*** Opening INFORMATION GIVEN ***
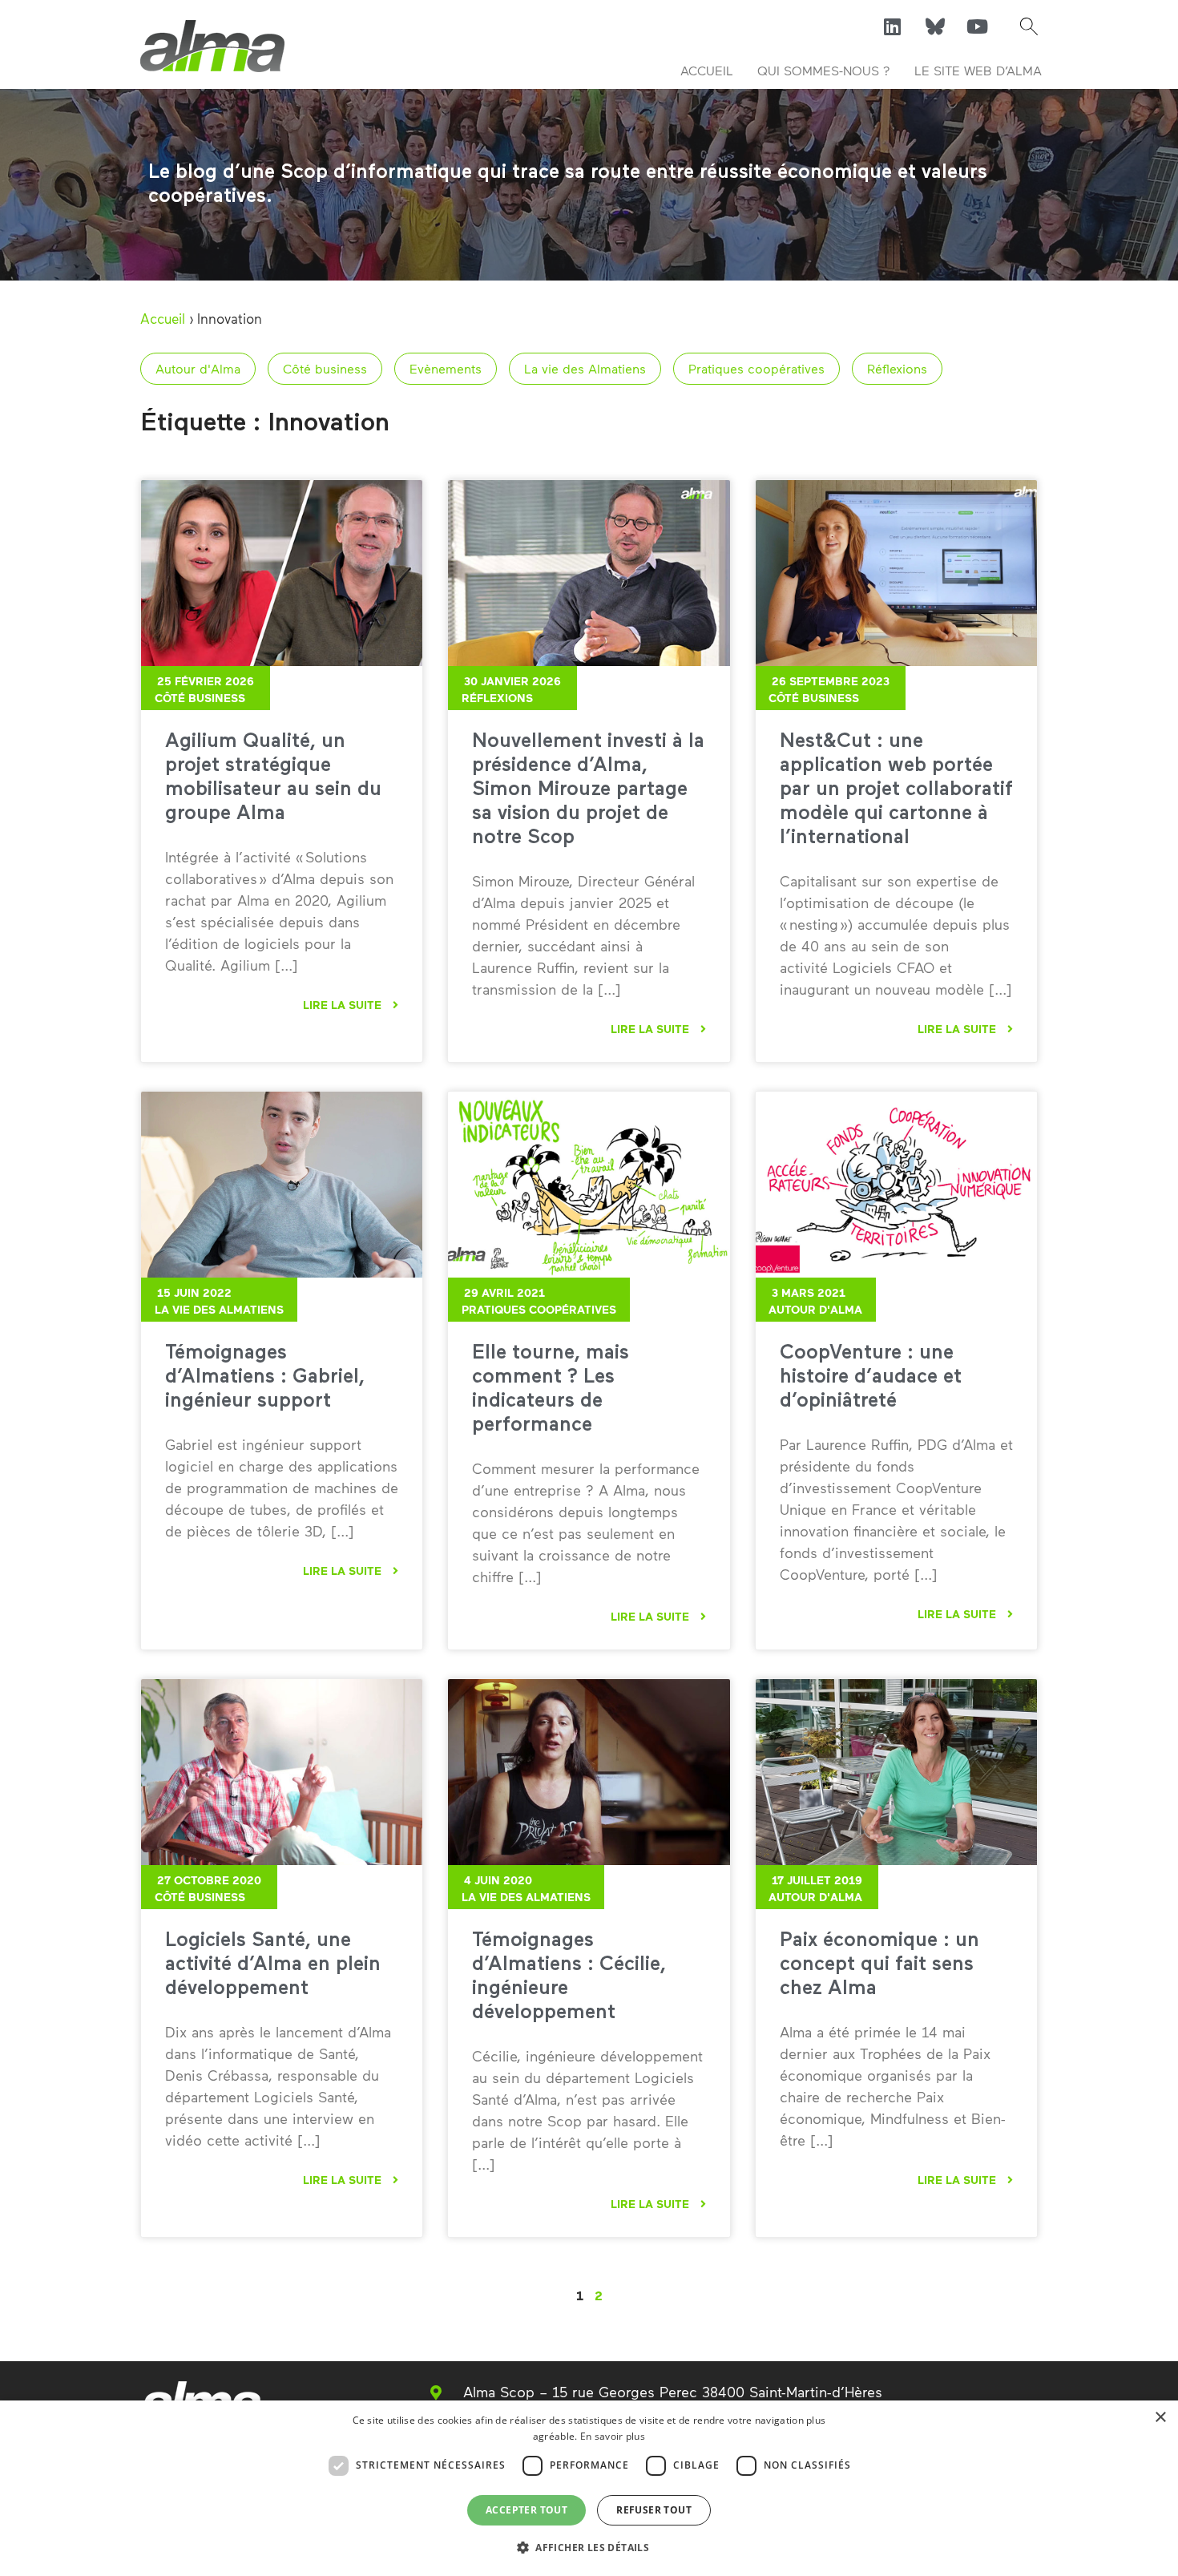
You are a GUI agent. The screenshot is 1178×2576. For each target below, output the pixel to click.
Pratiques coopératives (756, 368)
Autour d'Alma (197, 368)
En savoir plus (612, 2436)
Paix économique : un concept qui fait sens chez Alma (879, 1965)
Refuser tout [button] (654, 2510)
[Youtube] (977, 26)
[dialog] (589, 2488)
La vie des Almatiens (585, 368)
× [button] (1160, 2418)
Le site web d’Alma (978, 70)
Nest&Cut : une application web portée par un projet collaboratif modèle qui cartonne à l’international (896, 790)
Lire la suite (344, 1004)
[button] (1029, 26)
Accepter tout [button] (526, 2510)
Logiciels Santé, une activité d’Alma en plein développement (273, 1965)
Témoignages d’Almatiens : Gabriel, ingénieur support (265, 1377)
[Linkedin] (892, 26)
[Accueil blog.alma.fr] (212, 46)
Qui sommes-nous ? (823, 70)
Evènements (445, 368)
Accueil (706, 70)
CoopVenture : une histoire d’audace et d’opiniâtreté (871, 1377)
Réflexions (897, 368)
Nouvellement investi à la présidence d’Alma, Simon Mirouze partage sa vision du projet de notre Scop (588, 790)
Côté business (325, 368)
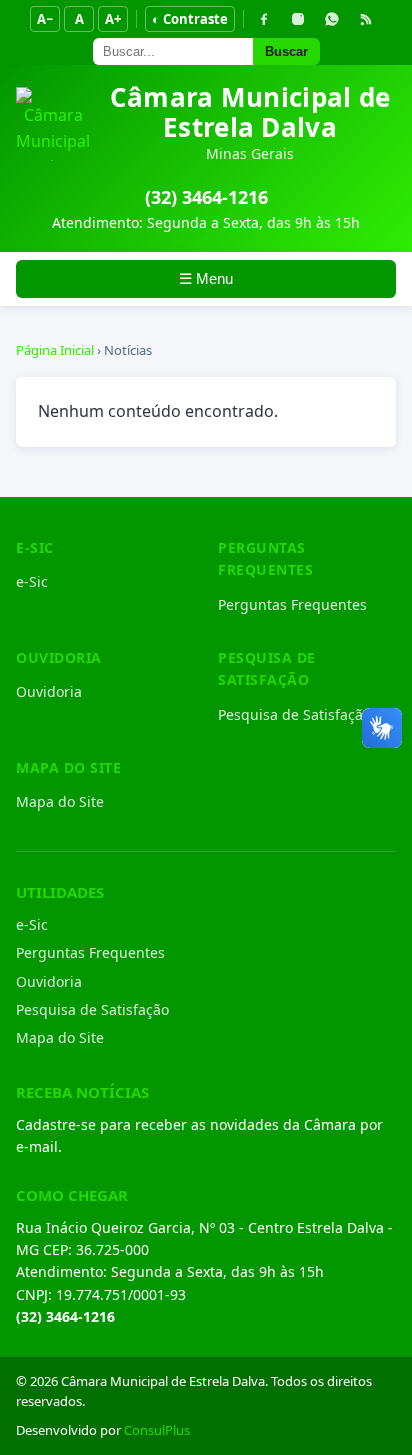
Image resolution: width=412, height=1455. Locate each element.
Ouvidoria (49, 691)
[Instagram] (298, 19)
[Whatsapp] (332, 19)
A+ (113, 19)
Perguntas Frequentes (292, 604)
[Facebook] (264, 19)
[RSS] (366, 19)
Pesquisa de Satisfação (294, 714)
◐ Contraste (190, 19)
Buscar (286, 51)
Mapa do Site (60, 801)
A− (45, 19)
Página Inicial (55, 350)
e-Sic (32, 581)
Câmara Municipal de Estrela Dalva (250, 112)
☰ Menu (206, 278)
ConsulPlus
*** Closing INFORMATION GIVEN ***
**THE PROBLEM**:
Leave the pictures out, and restate exactly the lines from the start of the records through the one that contains "[dialog] (589, 2488)".

**EXERCISE RESULT**:
You are a GUI agent. The screenshot is 1178×2576. For each target below, output the pixel to click.
Pratiques coopératives (756, 368)
Autour d'Alma (197, 368)
En savoir plus (612, 2436)
Paix économique : un concept qui fait sens chez Alma (879, 1965)
Refuser tout [button] (654, 2510)
[Youtube] (977, 26)
[dialog] (589, 2488)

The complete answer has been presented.